Procambarus lucifugus lucifugus
- Conservation status: Endangered (IUCN 3.1)

Scientific classification
- Kingdom: Animalia
- Phylum: Arthropoda
- Clade: Pancrustacea
- Class: Malacostraca
- Order: Decapoda
- Suborder: Pleocyemata
- Family: Cambaridae
- Genus: Procambarus
- Species: P. lucifugus
- Subspecies: P. l. lucifugus
- Trinomial name: Procambarus lucifugus lucifugus Hobbs, 1940

= Procambarus lucifugus lucifugus =

Subspecies of crayfish

Procambarus lucifugus lucifugus, known as the Withlocoochee light-fleeing cave crayfish, is one of two subspecies of the vampire crayfish (Procambarus lucifugus), along with Procambarus lucifugus alachua. It is distinct from P. l. alachua due its lack of eyespots. Intergrades of the two P. lucifugus subspecies, P. l. alachua as well as P. erythrops and P. leitheuseri have been found to have little genetic differentiation, especially when compared to P. l. lucifugus which is distinct from all of those. It has been suggested that P. l. lucifugus may prove to be a different species, found only in two freshwater caves, the location of one of which is unknown.

== Distribution ==
Procambarus lucifugus lucifugus is only found in subterranean waters of two caves, one of which is the Gum Cave, about 7 miles (11.2 km) southwest of Floral City in Citrus County, Florida. It is also known to occur in a cave in the Hernando County, northward to Marion County, Florida, where it interbreeds to form intergrades with P. l. alachua.

•••••

> To do:
[a] According to the crayfish article, what distinguishes P. l. lucifugus from P. l. alachua?
[b] List every county named in the crayfish article.
[c] Does the crayfish article support each statement? (i) The subspecies carries a conservation status of Endangered. (ii) Gum Cave lies northeast of Floral City. (iii) The trinomial name dates from 1940.
The material comes from a source unrelated to the crayfish article.

•••••

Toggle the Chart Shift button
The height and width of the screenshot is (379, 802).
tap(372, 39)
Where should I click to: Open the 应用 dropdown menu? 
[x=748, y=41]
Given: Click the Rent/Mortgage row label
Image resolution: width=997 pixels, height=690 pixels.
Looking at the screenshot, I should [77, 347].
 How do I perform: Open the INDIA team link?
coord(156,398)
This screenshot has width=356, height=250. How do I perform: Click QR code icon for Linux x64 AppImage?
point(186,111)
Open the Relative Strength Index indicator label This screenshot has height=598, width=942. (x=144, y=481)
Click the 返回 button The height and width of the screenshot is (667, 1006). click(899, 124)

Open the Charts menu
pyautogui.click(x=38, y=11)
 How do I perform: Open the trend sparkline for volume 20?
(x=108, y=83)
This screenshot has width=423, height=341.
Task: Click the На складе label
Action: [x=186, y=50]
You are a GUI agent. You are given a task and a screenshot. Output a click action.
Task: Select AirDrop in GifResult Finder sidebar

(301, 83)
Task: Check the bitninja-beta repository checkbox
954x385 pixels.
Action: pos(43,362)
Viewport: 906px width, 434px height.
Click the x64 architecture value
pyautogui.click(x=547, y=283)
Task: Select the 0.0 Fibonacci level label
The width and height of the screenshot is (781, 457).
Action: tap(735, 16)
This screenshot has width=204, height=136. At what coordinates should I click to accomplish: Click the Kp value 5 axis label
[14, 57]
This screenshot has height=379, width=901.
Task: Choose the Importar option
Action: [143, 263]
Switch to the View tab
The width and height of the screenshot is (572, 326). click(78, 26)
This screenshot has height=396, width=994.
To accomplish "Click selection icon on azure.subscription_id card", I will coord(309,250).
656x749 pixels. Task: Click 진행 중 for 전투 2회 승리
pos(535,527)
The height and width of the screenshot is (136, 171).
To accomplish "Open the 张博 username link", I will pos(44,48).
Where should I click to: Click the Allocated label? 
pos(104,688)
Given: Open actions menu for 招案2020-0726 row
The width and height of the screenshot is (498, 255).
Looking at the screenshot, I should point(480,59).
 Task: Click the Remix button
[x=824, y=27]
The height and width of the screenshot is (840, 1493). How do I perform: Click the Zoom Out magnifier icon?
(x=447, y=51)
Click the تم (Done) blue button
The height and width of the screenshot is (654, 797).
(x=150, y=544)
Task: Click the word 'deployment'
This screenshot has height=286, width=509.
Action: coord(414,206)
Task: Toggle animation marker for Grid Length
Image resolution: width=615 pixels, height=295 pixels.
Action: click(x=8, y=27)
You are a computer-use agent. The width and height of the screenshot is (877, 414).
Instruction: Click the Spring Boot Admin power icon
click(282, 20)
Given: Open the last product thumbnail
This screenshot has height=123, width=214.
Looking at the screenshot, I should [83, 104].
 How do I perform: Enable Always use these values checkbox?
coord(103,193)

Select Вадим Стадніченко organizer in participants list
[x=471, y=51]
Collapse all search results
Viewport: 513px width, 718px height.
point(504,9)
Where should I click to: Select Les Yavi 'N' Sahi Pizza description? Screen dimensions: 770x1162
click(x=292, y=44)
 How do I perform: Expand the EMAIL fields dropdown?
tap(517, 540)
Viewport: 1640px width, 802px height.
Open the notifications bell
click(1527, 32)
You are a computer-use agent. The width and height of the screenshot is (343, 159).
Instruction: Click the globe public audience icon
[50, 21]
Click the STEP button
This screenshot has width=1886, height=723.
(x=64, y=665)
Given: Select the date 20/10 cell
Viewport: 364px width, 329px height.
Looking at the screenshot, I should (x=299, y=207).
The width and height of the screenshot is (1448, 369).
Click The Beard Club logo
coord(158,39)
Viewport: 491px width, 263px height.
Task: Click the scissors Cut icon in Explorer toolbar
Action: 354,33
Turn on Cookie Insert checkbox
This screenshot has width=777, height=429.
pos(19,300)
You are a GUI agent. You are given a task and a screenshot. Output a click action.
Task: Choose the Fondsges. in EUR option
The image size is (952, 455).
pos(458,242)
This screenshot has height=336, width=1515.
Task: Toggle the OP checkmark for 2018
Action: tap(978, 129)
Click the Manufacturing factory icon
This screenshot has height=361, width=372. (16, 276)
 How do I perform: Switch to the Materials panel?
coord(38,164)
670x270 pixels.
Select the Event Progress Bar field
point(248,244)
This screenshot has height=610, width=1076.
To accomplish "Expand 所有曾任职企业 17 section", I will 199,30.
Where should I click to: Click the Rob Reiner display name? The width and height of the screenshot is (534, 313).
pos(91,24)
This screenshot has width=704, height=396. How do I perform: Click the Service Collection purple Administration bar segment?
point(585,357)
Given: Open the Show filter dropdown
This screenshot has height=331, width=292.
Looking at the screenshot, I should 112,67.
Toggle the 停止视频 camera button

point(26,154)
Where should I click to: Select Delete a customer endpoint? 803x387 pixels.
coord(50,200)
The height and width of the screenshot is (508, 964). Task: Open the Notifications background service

•••••

> Responses by task:
[a] Its lack of eyespots.

[b] Citrus County, Hernando County, Marion County

[c]
(i) Yes: "Conservation status: Endangered (IUCN 3.1)"
(ii) No: "about 7 miles (11.2 km) southwest of Floral City"
(iii) Yes: "Procambarus lucifugus lucifugus Hobbs, 1940"